Here, the RSA kernel is a function that is executed on a group of threads. According to the researched problem, the RSA kernel implements the calculation of the encrypted text, using the algorithm of exponentiation of "Right-to-left binary method". For all calculations on the GPU, 1 block is allocated, which contains 512 threads.

The following is the source code of the encryption-decryption function of the RSA algorithm:

\_global\_ void rsa(int \*num, int \*key, int \*den, unsigned int \*result) {

int i = threadIdx.x + blockIdx.x \* blockDim.x; int temp = mod(num[i], \*key, \*den); atomicExch(&result[i], temp);

},

where mod (num[i], \*key, \*den) – the function of the modular erection in the degree described above. Here num[i] – the corresponding processing unit, \*key – an indicator of the degree, \*den – module. The result is assigned to the temp variable and returned to the host.

To identify a specific thread, its index is calculated that is the unique identifier of each thread in the block, which executes one instruction, but with a different set of data. The data are distributed among the threads [16]. Such property as multithreading is also investigated here. The optimal number of threads should be equal to the size of the input file, but this size is variable. When the number of threads exceeds the optimal one, some threads consume only resources. In the case when the number of threads is lesser than the optimal value, the load on the thread increases. The grid  $128 \times 128$  seems to be the optimal number able to operate with large and small files.

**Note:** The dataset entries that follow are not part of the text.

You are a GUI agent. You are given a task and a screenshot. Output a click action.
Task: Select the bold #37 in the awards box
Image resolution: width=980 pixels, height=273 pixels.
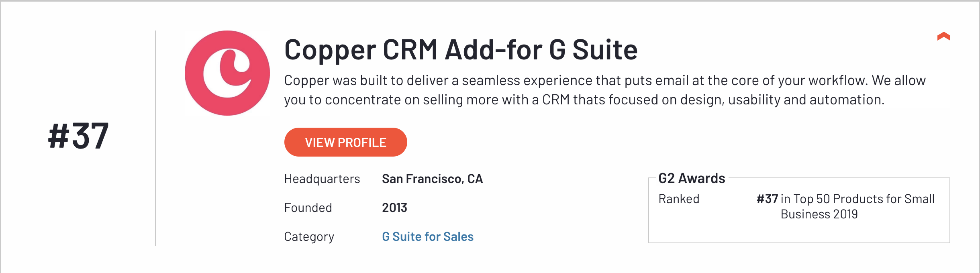767,199
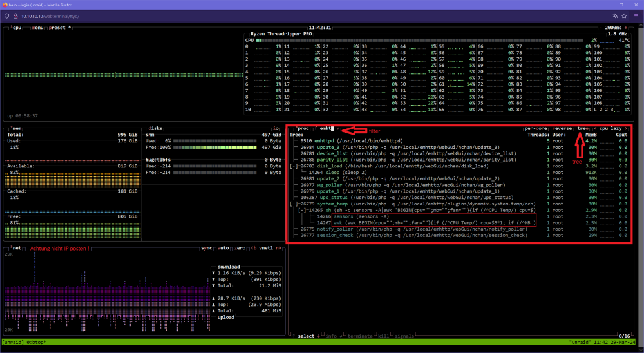Open the btop menu option
Viewport: 644px width, 353px height.
coord(38,28)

# 5. The Results of Parallelization of the RSA Algorithm

To evaluate the performance of the implemented programs, the same file was used for the encryption and decryption algorithm. Thus, the reliability of the obtained results was checked, because the decrypted file corresponds to the same original file. Similarly, the execution time was measured to make appropriate comparisons. The algorithm was performed 10 times in a row to average the results, to eliminate the influence of external factors.

To study the work and compare the efficiency of the written algorithms, numerous experiments were conducted, consisting of the following test groups:

1. Fixed message size (760 bits). Encryption and decryption algorithms are performed with keys of different sizes (from 768 bits to 8192 bits).

2. Incoming messages of variable size. The size is determined by the size of the encryption key.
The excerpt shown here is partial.